Despite the introduction of legislation to ensure that furloughed employees receive full redundancy pay, the government has simultaneously cut back on furlough pay grants to employers and is encouraging a return to the workplace in the face of local flare-ups.

The Employment Rights Act 1996 (Coronavirus, Calculation of a Week’s Pay) Regulations 2020, which came into force on 31 July, ensures that employees who are furloughed receive statutory redundancy pay based on their normal wages, rather than a reduced furlough rate.

It is important to note that as the legislation only applies to basic statutory redundancy pay entitlements, it does not affect any enhanced redundancy pay to which an employee may be entitled under the terms of their individual contract.

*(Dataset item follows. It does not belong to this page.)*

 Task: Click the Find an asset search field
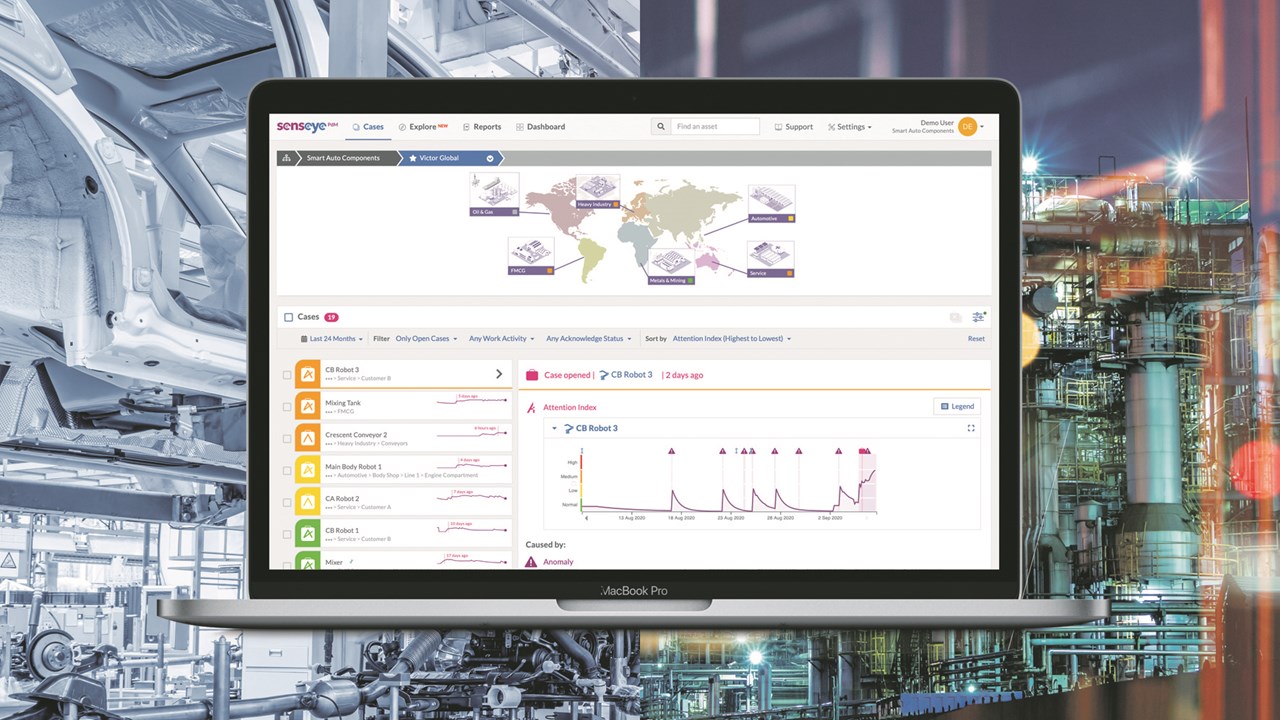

These changes also apply to Statutory Notice Pay to ensure that notice pay is based on normal wages rather than wages under the Coronavirus Job Retention Scheme (CJRS). Likewise, it applies to basic awards for unfair dismissal cases so that they are based on full pay rather than wages under the CJRS.

However, this new legislation has to be viewed against the backdrop of the reduction in government grant for workers on furlough pay from 1 August. This will continue to be reduced each month until the end of October when it will be withdrawn entirely.

The government is simultaneously encouraging home-working staff to return to their workplace (see weekly LELR 681), despite an increase in the number of people in England testing positive for coronavirus (COVID-19), according to recent figures from the Office for National Statistics (ONS).

This shift in messaging has simultaneously allowed the government to pass the buck in terms of workers’ health and safety onto employers and local authorities. As the TUC has pointed out, getting workers back into the workplace requires more than simply ensuring a physically safe environment. It also requires a functioning NHS Test and Trace system and much greater investment in public transport.

In addition, the TUC argues that the government needs to provide much greater support to workers who have to self-isolate by raising statutory sick pay from just £95 a week to a rate that people can actually live on.